The paragraph about Acceptance on page 417 and the accompanying paragraphs on page 420 were very important to me.  I had to give up my rights and expectations.  I had to decide what was more important, the issue at hand or my sobriety.  The thing about acceptance isn’t that by accepting whatever ever it is, I agree with it.  The whole act of acceptance is simply acknowledging the situation exists.  Period.  Asking why is this happening, or why is this happening to me just leads to overthinking.  That saying “Think, Think, Think” you see in posters?  My take on that is by the third “think” I am done and I have to move on.  The Serenity Prayer serves me well.   I can write a call and response to each line, ending with wisdom being the choices I have been presented with.  Always remembering that not taking action, not making a choice is a choice.  Often a very powerful one.

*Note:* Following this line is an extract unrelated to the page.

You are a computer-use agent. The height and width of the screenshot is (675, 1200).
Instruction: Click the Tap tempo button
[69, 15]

The third step reading on page 62 and 63 was a reminder of how self centered I really was.  When ever I am having difficulties it is usually about self will run riot.  My problems had come from decisions based on self which later placed me in a position to be hurt.  My troubles were of my own making…what a concept!  Every time I did something for someone else I expected something in return.  Even before coming into the rooms, doing service in my community was important to me.  I was what was referred to as a “professional volunteer.”  I would be upset if I wasn’t credited or given the accolades I thought I deserved.  Do you have any I idea how hard I worked?  I expected to get full credit for my bright ideas.  Today I am happy seeing something I may have planted as a seed come to fruition with others getting credit.

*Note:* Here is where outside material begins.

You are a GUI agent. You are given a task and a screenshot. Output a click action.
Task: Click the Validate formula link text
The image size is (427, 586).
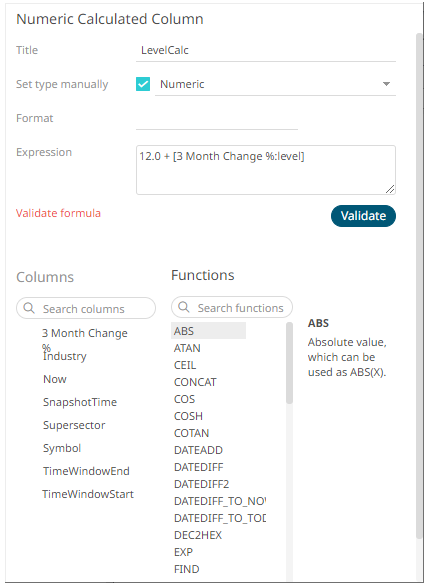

As time went on I got a life and proceeded into the land of recovery.  Lost the weight, stopped drinking-except for the occasional binge I thought I deserved.   In 1994 I went to Ukraine and within a month had taken the 1st drink

There was no one there who understood about AA or its principles.  To them it was still a moral issue and who was I to deny myself of a drink for the rest of my life

It was excruciating drinking after having been exposed to the program of Alcoholics Anonymous.  I cannot even begin to express the shame that resurfaced.  The pain of the drunken behavior I thought I had escaped.  The lies I told to well meaning folks who questioned the amount I was drinking.  I was involved with a school exchange program that did not allow alcohol at their events.  Someone always had alcohol, and I found them.

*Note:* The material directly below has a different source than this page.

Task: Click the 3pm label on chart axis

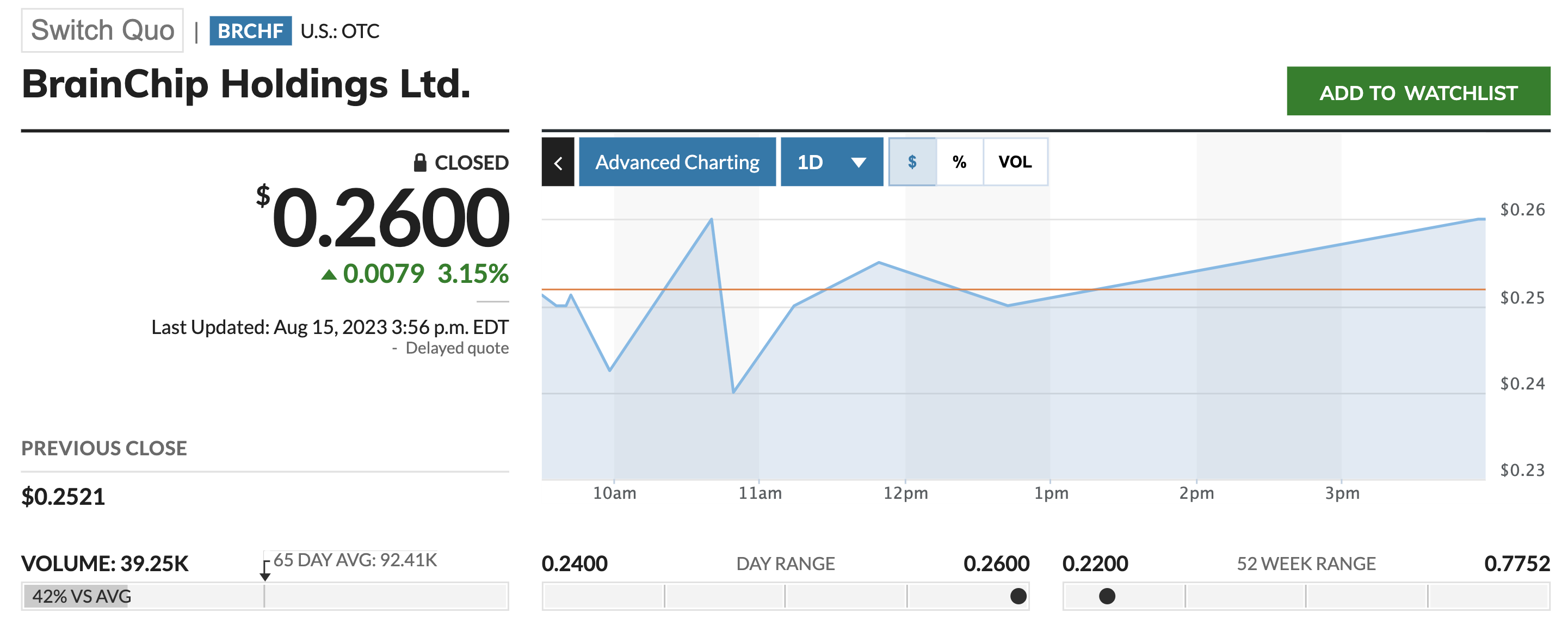Action: 1342,493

My last day of real drinking was April 14 of 1996.  It was Orthodox Easter and I had been drinking all day.  Two or three blackout periods throughout the day into the night, I ended up walking home.  I was attacked and ended up in the hospital for 10 days.  In an airport, heading back to the states I drank a beer.  (well, it wasn’t like I had a shot of vodka.)  Big mistake!

Landed in San Francisco and I walked into AA the next day, and I had a sponsor by Friday.  Service has been an important part of my sobriety, filling various roles at f2f meetings, I participated in Hospitals and Institutions taking meetings into jails and institutions for 10 years.  Active AA was one of the reasons we chose the community we now live in.  When we traveled we would attend meetings.

I cannot believe it has been 30 years.  One day at a time.  Sometimes 1 hour at a time. So much life lived.  So much past wreckage has been healed.  My daughter found me, we spent some time together and life moved on.  The 3rd marriage lasted 20 years and my 4th has gotten to 28 years.  My current husband will be 29 years sober at the end of this month.  He went with me to pick up a 1 year chip and heard “that he didn’t have to drink” and stopped.

God (Good Orderly Direction) has done so much for me that I could not have done for myself. Gratitude is a key factor in my life. I try to make a point of thinking people for their efforts on my behalf.  Awareness of what I have and how fortunate I am to have it.  I am enough, I have enough , my life is enough.

What has God done for you in your sobriety journey?